WORKING DATA ::
--------------------------------------------------

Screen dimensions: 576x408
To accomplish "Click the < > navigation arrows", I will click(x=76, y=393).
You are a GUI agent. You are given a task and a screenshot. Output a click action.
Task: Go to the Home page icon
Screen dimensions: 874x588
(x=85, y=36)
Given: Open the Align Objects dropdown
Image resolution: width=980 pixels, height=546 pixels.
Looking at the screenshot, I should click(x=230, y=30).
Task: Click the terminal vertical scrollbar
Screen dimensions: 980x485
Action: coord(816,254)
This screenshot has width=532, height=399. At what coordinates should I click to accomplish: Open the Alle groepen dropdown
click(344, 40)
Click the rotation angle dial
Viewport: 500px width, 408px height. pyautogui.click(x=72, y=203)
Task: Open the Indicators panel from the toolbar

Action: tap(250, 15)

--------------------------------------------------

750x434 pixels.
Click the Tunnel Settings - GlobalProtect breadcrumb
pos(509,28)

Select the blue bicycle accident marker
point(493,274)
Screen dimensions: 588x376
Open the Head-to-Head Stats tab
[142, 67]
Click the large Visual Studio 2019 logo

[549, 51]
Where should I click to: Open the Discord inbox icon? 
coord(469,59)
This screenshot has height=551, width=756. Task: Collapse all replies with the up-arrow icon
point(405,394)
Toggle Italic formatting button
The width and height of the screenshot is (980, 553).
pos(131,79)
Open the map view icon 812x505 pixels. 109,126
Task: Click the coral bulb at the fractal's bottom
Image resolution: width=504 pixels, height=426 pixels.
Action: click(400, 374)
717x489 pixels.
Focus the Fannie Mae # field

--------------------------------------------------

WORK TO COMPLETE :: From the records above, print only the lines between the one holding "Screen dimensions: 874x588" and the one holding "Task: Click the terminal vertical scrollbar", inclusive, exactly as they stand.

PROBLEM SOLUTION ::
Screen dimensions: 874x588
(x=85, y=36)
Given: Open the Align Objects dropdown
Image resolution: width=980 pixels, height=546 pixels.
Looking at the screenshot, I should click(x=230, y=30).
Task: Click the terminal vertical scrollbar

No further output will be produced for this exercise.